**Assigned task**
Restate each entry below without changing a word.

**Material shown**
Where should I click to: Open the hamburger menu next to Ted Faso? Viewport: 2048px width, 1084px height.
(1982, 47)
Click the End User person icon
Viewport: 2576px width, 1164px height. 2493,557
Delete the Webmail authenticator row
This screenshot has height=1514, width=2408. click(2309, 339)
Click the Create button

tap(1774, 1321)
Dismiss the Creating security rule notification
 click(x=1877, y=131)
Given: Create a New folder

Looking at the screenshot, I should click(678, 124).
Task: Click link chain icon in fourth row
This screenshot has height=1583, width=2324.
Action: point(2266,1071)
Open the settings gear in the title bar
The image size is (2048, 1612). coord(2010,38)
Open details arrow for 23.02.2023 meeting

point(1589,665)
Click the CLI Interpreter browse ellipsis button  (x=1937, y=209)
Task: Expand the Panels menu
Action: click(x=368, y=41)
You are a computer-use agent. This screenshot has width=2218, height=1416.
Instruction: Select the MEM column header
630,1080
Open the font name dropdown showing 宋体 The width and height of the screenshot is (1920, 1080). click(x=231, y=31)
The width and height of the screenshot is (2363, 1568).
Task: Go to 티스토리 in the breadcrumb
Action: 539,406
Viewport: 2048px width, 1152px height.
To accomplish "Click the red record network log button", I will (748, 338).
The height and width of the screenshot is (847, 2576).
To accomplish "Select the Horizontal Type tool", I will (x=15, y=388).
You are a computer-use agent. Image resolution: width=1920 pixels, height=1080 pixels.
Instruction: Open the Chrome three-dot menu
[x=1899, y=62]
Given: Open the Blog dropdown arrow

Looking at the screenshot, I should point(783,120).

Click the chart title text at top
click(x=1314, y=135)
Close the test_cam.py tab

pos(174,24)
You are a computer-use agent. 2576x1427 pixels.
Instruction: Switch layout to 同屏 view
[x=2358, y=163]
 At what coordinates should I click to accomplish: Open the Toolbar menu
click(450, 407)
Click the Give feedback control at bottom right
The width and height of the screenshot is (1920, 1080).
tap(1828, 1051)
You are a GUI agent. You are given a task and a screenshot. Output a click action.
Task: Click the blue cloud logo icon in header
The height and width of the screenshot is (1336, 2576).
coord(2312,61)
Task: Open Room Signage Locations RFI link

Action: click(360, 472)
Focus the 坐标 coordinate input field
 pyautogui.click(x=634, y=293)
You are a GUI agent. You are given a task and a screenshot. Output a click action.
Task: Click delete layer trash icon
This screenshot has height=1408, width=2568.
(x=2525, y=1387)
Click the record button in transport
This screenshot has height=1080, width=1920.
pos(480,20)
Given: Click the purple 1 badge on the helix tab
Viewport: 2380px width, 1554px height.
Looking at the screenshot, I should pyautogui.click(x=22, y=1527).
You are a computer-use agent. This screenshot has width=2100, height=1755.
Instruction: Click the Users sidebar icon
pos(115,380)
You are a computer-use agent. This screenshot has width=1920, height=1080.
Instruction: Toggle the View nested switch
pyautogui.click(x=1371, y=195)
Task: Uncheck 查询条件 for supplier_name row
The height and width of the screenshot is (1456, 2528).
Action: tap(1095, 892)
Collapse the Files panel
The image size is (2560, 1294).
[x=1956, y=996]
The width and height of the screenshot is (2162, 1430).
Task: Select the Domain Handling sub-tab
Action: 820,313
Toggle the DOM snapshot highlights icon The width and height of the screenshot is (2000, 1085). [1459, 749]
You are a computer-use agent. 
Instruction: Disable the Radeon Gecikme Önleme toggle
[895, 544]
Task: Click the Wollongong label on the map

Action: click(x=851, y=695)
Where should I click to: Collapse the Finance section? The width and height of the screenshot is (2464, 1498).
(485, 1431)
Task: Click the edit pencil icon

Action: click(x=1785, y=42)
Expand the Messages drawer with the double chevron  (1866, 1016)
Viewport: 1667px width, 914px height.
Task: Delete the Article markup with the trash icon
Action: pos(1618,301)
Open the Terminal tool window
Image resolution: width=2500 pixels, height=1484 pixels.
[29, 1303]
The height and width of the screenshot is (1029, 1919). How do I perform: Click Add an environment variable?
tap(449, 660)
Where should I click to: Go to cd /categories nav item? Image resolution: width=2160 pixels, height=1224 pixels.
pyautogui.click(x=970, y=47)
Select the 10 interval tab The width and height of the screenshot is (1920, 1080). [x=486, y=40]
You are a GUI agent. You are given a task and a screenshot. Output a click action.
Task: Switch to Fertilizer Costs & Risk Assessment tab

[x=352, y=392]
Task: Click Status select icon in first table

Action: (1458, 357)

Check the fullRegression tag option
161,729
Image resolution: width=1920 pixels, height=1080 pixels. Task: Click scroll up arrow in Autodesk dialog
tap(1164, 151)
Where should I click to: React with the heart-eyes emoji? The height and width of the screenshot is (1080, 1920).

**Output for this task**
Where should I click to: Open the hamburger menu next to Ted Faso? Viewport: 2048px width, 1084px height.
(1982, 47)
Click the End User person icon
Viewport: 2576px width, 1164px height. 2493,557
Delete the Webmail authenticator row
This screenshot has height=1514, width=2408. click(2309, 339)
Click the Create button

tap(1774, 1321)
Dismiss the Creating security rule notification
 click(x=1877, y=131)
Given: Create a New folder

Looking at the screenshot, I should click(678, 124).
Task: Click link chain icon in fourth row
This screenshot has height=1583, width=2324.
Action: point(2266,1071)
Open the settings gear in the title bar
The image size is (2048, 1612). coord(2010,38)
Open details arrow for 23.02.2023 meeting

point(1589,665)
Click the CLI Interpreter browse ellipsis button  (x=1937, y=209)
Task: Expand the Panels menu
Action: click(x=368, y=41)
You are a computer-use agent. This screenshot has width=2218, height=1416.
Instruction: Select the MEM column header
630,1080
Open the font name dropdown showing 宋体 The width and height of the screenshot is (1920, 1080). click(x=231, y=31)
The width and height of the screenshot is (2363, 1568).
Task: Go to 티스토리 in the breadcrumb
Action: 539,406
Viewport: 2048px width, 1152px height.
To accomplish "Click the red record network log button", I will (748, 338).
The height and width of the screenshot is (847, 2576).
To accomplish "Select the Horizontal Type tool", I will (x=15, y=388).
You are a computer-use agent. Image resolution: width=1920 pixels, height=1080 pixels.
Instruction: Open the Chrome three-dot menu
[x=1899, y=62]
Given: Open the Blog dropdown arrow

Looking at the screenshot, I should point(783,120).

Click the chart title text at top
click(x=1314, y=135)
Close the test_cam.py tab

pos(174,24)
You are a computer-use agent. 2576x1427 pixels.
Instruction: Switch layout to 同屏 view
[x=2358, y=163]
 At what coordinates should I click to accomplish: Open the Toolbar menu
click(450, 407)
Click the Give feedback control at bottom right
The width and height of the screenshot is (1920, 1080).
tap(1828, 1051)
You are a GUI agent. You are given a task and a screenshot. Output a click action.
Task: Click the blue cloud logo icon in header
The height and width of the screenshot is (1336, 2576).
coord(2312,61)
Task: Open Room Signage Locations RFI link

Action: click(360, 472)
Focus the 坐标 coordinate input field
 pyautogui.click(x=634, y=293)
You are a GUI agent. You are given a task and a screenshot. Output a click action.
Task: Click delete layer trash icon
This screenshot has height=1408, width=2568.
(x=2525, y=1387)
Click the record button in transport
This screenshot has height=1080, width=1920.
pos(480,20)
Given: Click the purple 1 badge on the helix tab
Viewport: 2380px width, 1554px height.
Looking at the screenshot, I should pyautogui.click(x=22, y=1527).
You are a computer-use agent. This screenshot has width=2100, height=1755.
Instruction: Click the Users sidebar icon
pos(115,380)
You are a computer-use agent. This screenshot has width=1920, height=1080.
Instruction: Toggle the View nested switch
pyautogui.click(x=1371, y=195)
Task: Uncheck 查询条件 for supplier_name row
The height and width of the screenshot is (1456, 2528).
Action: tap(1095, 892)
Collapse the Files panel
The image size is (2560, 1294).
[x=1956, y=996]
The width and height of the screenshot is (2162, 1430).
Task: Select the Domain Handling sub-tab
Action: 820,313
Toggle the DOM snapshot highlights icon The width and height of the screenshot is (2000, 1085). [1459, 749]
You are a computer-use agent. 
Instruction: Disable the Radeon Gecikme Önleme toggle
[895, 544]
Task: Click the Wollongong label on the map

Action: click(x=851, y=695)
Where should I click to: Collapse the Finance section? The width and height of the screenshot is (2464, 1498).
(485, 1431)
Task: Click the edit pencil icon

Action: click(x=1785, y=42)
Expand the Messages drawer with the double chevron  (1866, 1016)
Viewport: 1667px width, 914px height.
Task: Delete the Article markup with the trash icon
Action: pos(1618,301)
Open the Terminal tool window
Image resolution: width=2500 pixels, height=1484 pixels.
[29, 1303]
The height and width of the screenshot is (1029, 1919). How do I perform: Click Add an environment variable?
tap(449, 660)
Where should I click to: Go to cd /categories nav item? Image resolution: width=2160 pixels, height=1224 pixels.
pyautogui.click(x=970, y=47)
Select the 10 interval tab The width and height of the screenshot is (1920, 1080). [x=486, y=40]
You are a GUI agent. You are given a task and a screenshot. Output a click action.
Task: Switch to Fertilizer Costs & Risk Assessment tab

[x=352, y=392]
Task: Click Status select icon in first table

Action: (1458, 357)

Check the fullRegression tag option
161,729
Image resolution: width=1920 pixels, height=1080 pixels. Task: Click scroll up arrow in Autodesk dialog
tap(1164, 151)
Where should I click to: React with the heart-eyes emoji? The height and width of the screenshot is (1080, 1920).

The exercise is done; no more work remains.